Silencio. Se quedan en silencio. La muchacha no quiere reconocer plenamente el placer de su cuerpo porque su cuerpo ha sido hasta entonces vehículo de dolor. Pero reconoce en ese instante que estará para siempre ligada a Manuel no importa el tiempo, la edad, la circunstancia. Es Manuel quien le ha dado, desde el cuerpo y desde su inteligencia, la sabiduría para entender de qué se trata el placer, asomarse al amor, al disfrute del conocimiento.

Paréntesis de las similitudes

Si debo compararlo mi amor ha sido una violeta. Mi amor fue la dulzura de la medianoche de terraza en terraza de monumento en monumento, hechos a tu medida apenas del tamaño de la respiración humana.
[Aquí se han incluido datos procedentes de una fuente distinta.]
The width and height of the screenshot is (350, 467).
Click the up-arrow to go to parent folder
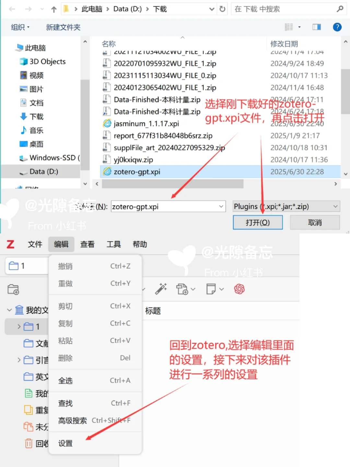tap(53, 9)
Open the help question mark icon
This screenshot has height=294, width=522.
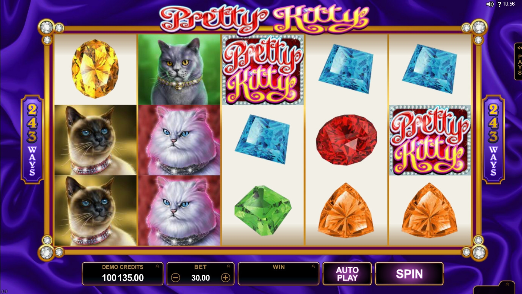499,4
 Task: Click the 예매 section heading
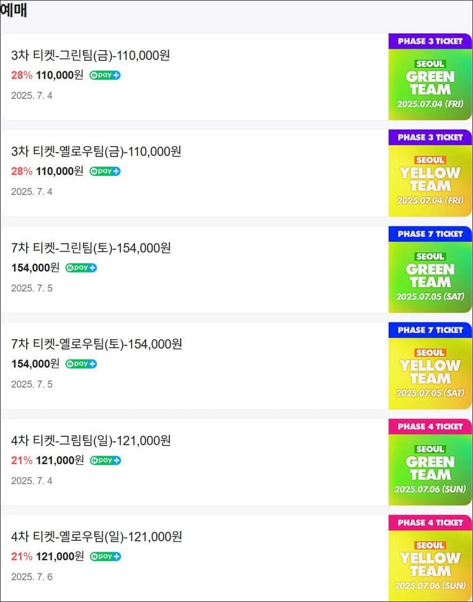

Mi solo amor, distraído como sombra cambiante. Mi vivo amor que caminas en mí todavía con paso de jacintos. Mi bello amor color de quien me tiño hasta alcanzar la fruta negra de tu cabellera. Mi amor desnudo cuando el viento hacia mí te inclinó temblorosa como la llama que abandona la antorcha para bajar al suelo. Mi desgarrante amor como un ramo deshecho al nada más tocarlo. Mi amor en cuya piel sangraba al abandono la crueldad amoratada de mis labios. Mi silencioso amor por quien abandonaban todo sentido las palabras y ya no tuve otra cosa que decirte que te amo.

Y el alfabeto muere en la sola murmuración del amor mío. Se muere como un reino sin música donde degenerase la memoria y hago este en la hora donde me inunda la desgracia, ahogado otra vez por banderas y cuchillos como un hombre que no recuerda nada más allá del dolor y quien sobre el aliento no pudiese poner otra cosa como no sean estas palabras de amor mío que son la muerte del idioma.